» Work to be completed
Where a line of the records contains the word "Open", show that line.

» Exercise data
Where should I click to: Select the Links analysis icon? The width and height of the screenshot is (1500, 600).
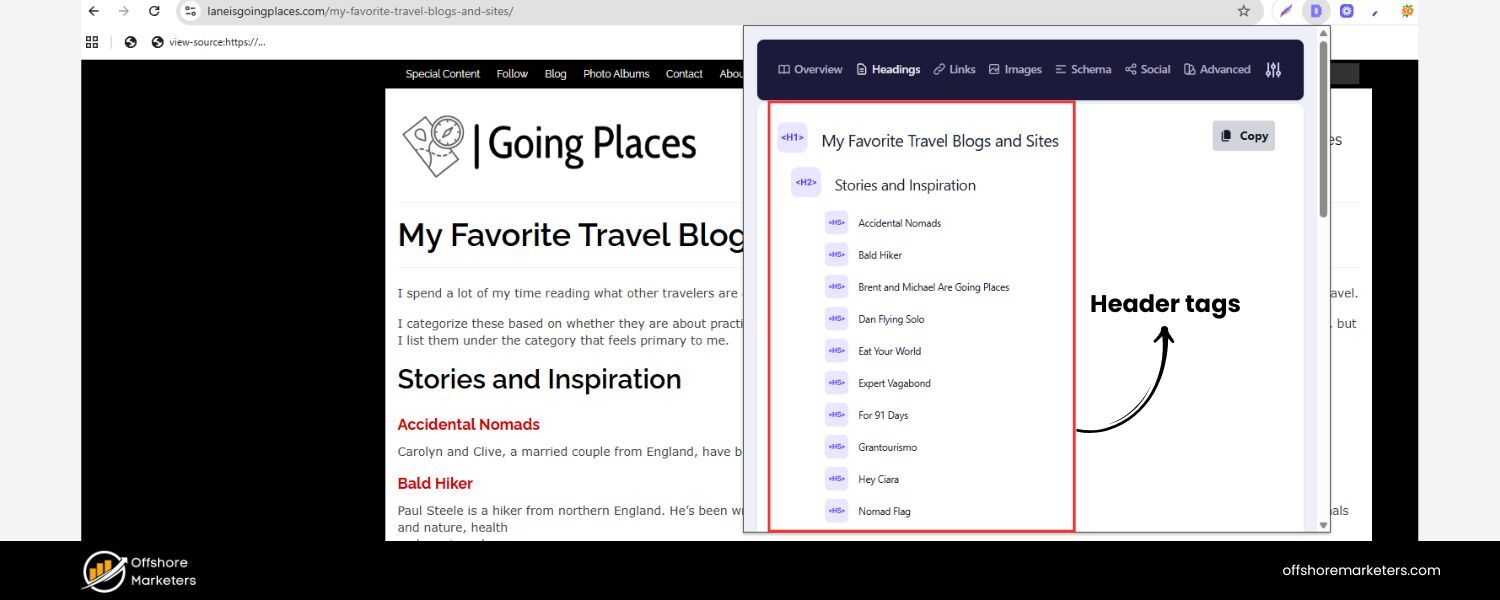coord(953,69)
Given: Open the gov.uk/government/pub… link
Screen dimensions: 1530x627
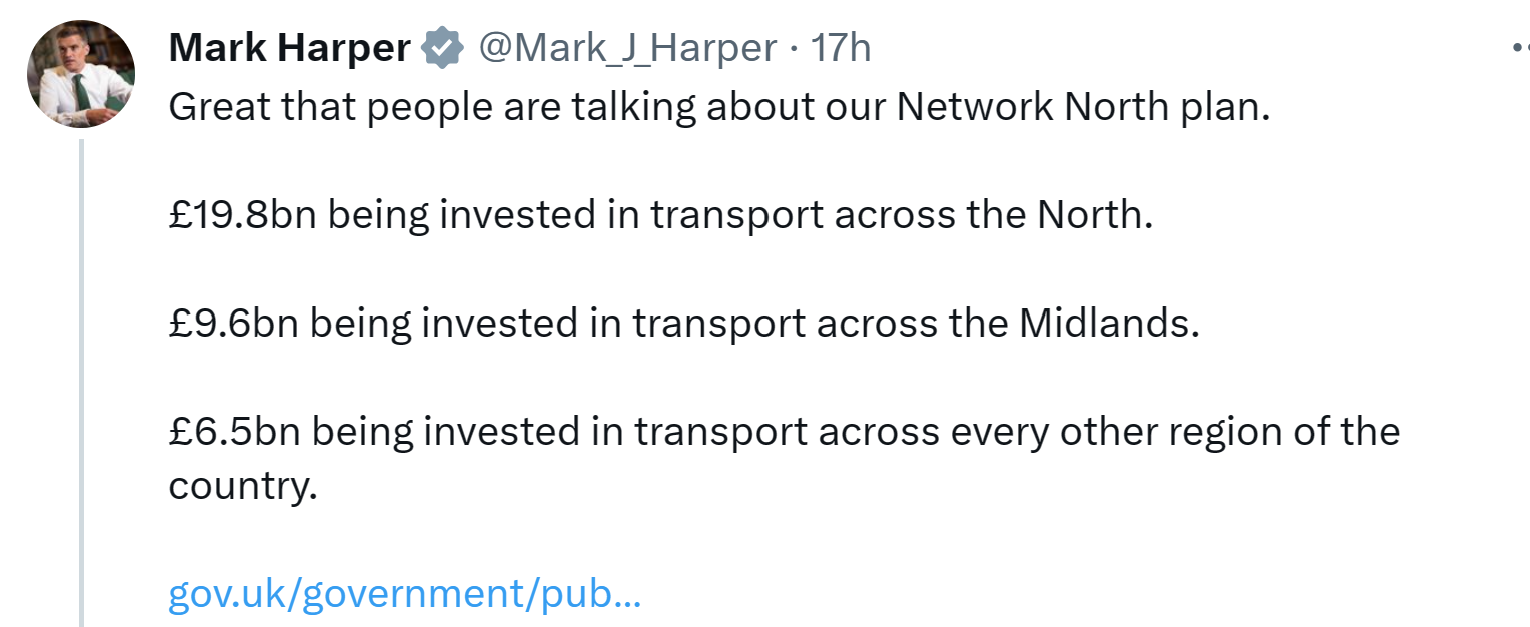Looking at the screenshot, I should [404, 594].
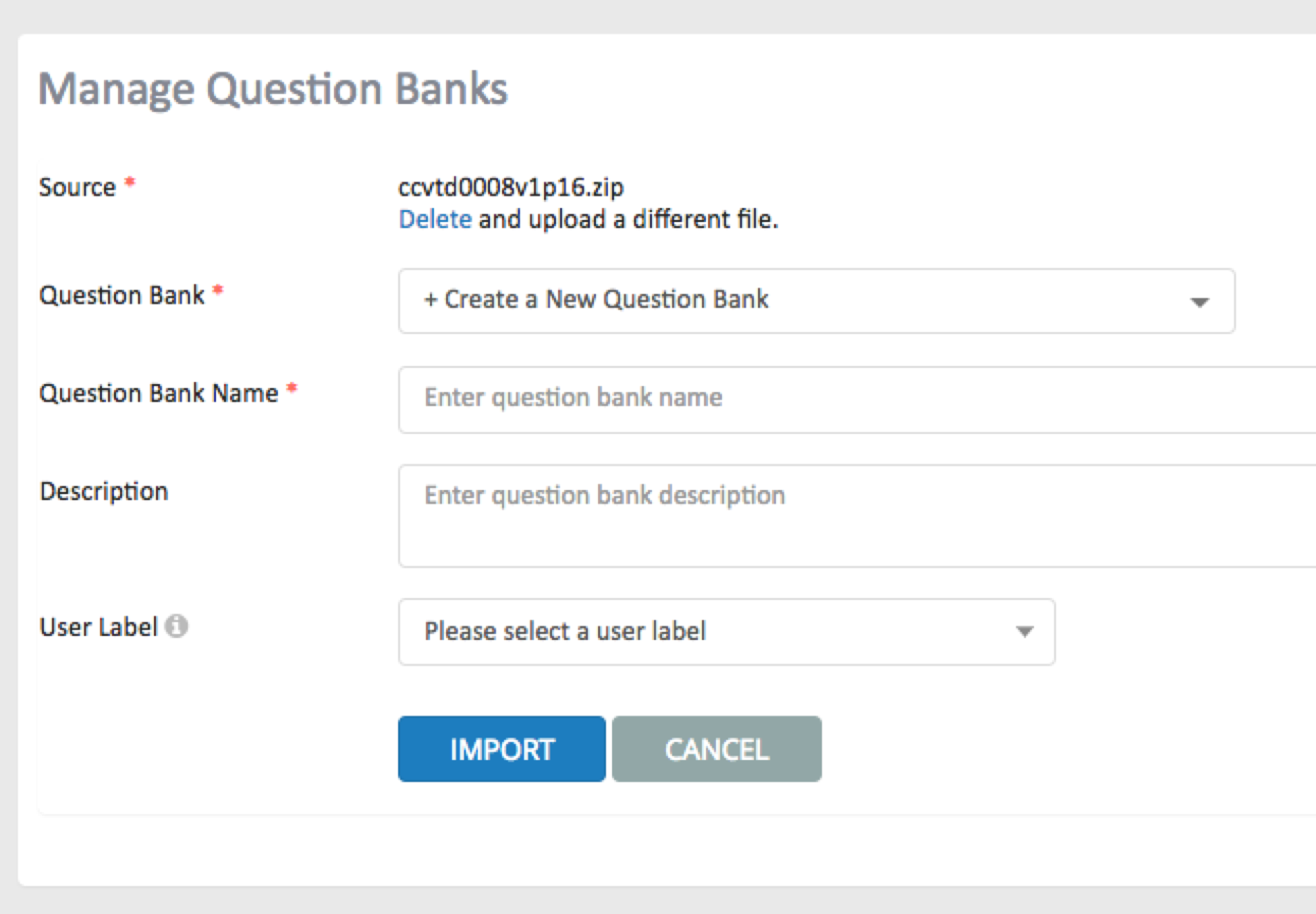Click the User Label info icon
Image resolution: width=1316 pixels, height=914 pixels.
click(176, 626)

==

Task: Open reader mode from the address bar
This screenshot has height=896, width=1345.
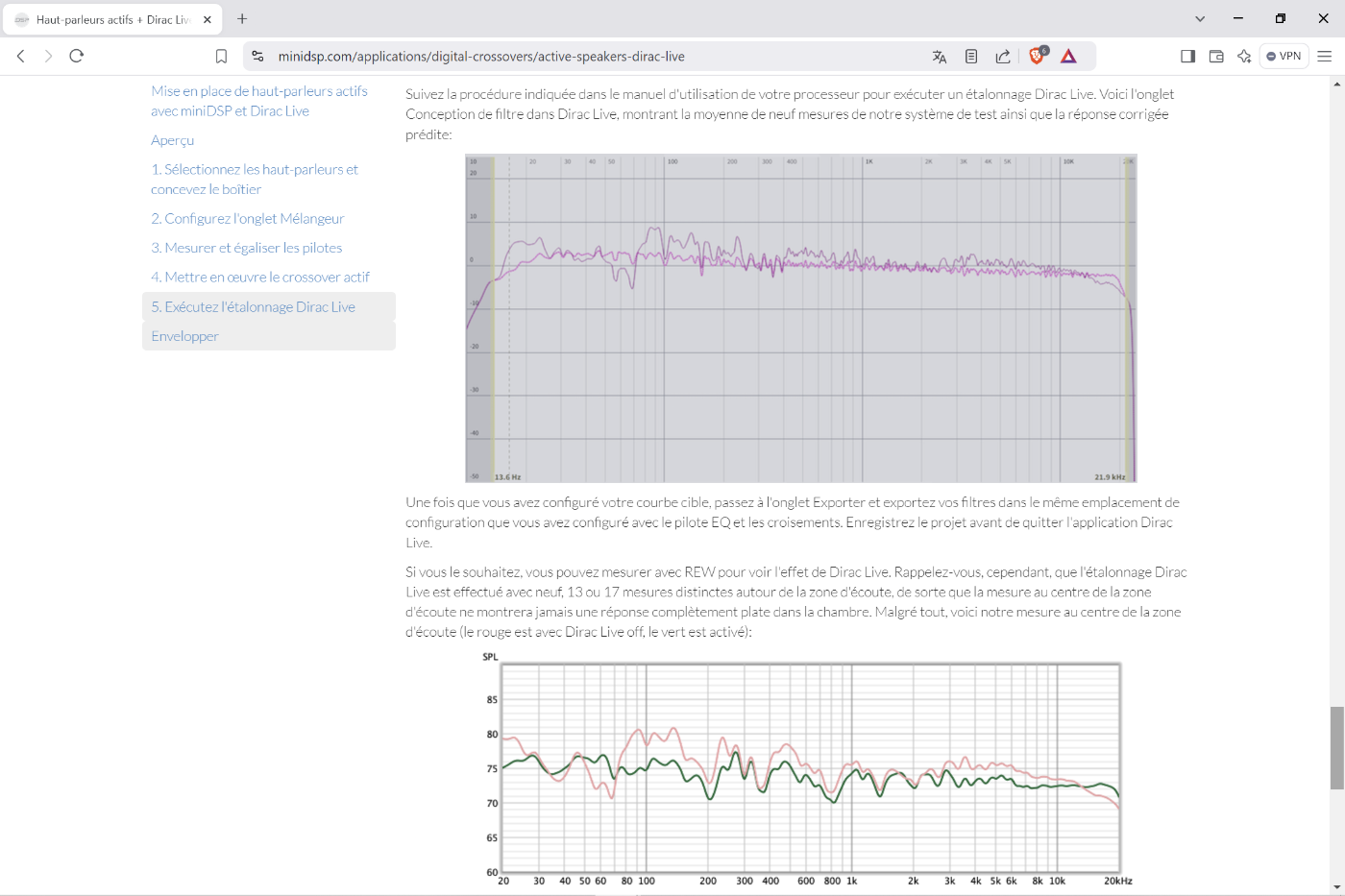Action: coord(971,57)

--

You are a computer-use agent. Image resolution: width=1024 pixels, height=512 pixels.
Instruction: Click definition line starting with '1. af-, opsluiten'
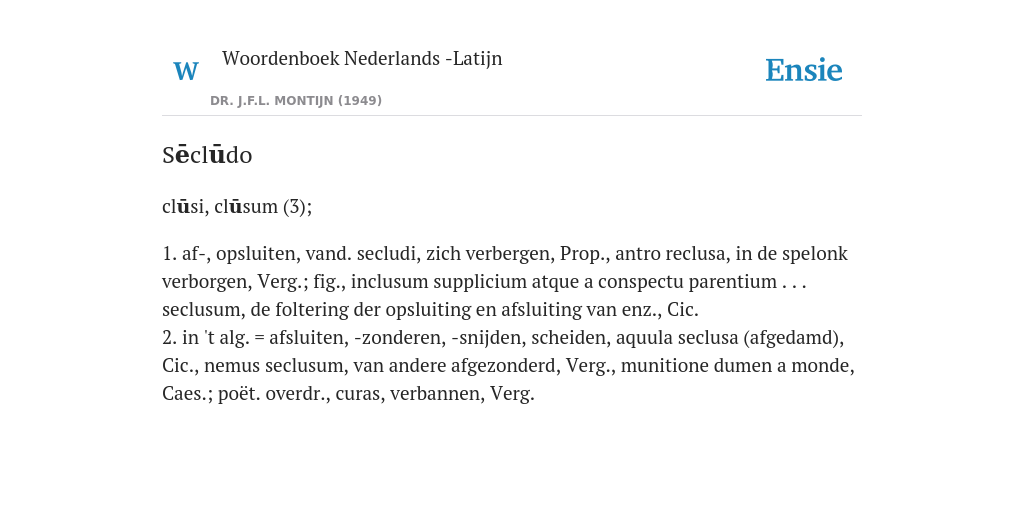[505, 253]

» Your response
Given: Open the gov.uk/government/pub… link
Task: Open reader mode from the address bar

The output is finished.